If the gritty and scathing account of Princess Diana’s death given here is not enough to get you all riled up, there is another surprise waiting for you: Henry Paul was nothing like how he was portrayed by the media. Princess Diana was perhaps the only member of British royalty for whom I had utmost respect because she dared to get out of her conventional mould and do something no other British princess would even dream of doing.

There are many other such mysteries included in this ebook, most of them chilling and none of them ‘cozy. Pope John Paul I’s death is probably the most mysterious of them all. The death of the US politician Ron Brown is probably the least sensational of the five stories, but that is not the author’s fault and I believe it all comes down to one’s personal taste.

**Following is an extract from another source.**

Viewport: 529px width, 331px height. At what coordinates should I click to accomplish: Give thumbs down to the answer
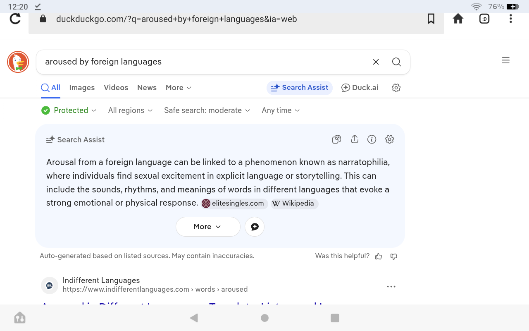394,257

I found the assassination of Rwandan President Habyarimana to be the most unique of the five events because his death was not that much of a surprise given the internal political turmoil of Rwanda (further incensed by the racist polices of the President himself) yet nobody did anything to prevent it because no one had one concrete evidence about the would-be killer ("We knew that Habyarimana was going to be killed. We did not know the identity of the person who was going to kill him, but we were familiar with the planning of his death."). Kudos to Mr. Comerford for trying to answer the mystery behind his death with as much honesty as possible.

I commend the author for his hard work, dedication and well, boldness, in daring to go above and beyond what is expected from a typical journalist. Please don’t skim this ebook; I suggest you read each and every page of it; it is THAT important. The ebook reads like a true crime novel that is a thriller at the same time and is bound to keep you on the edge of your seat.

In conclusion, I believe that Mr. Comerford should be lauded for his efforts. The extraordinary and rare photographs included in this ebook are alone worth the price tag. A very interesting and compelling work, it could be alternately titled ‘World’s Top 5 Dangerous, Buried Secrets’. I sincerely hope in the near future this ebook gets the fame it clearly deserves.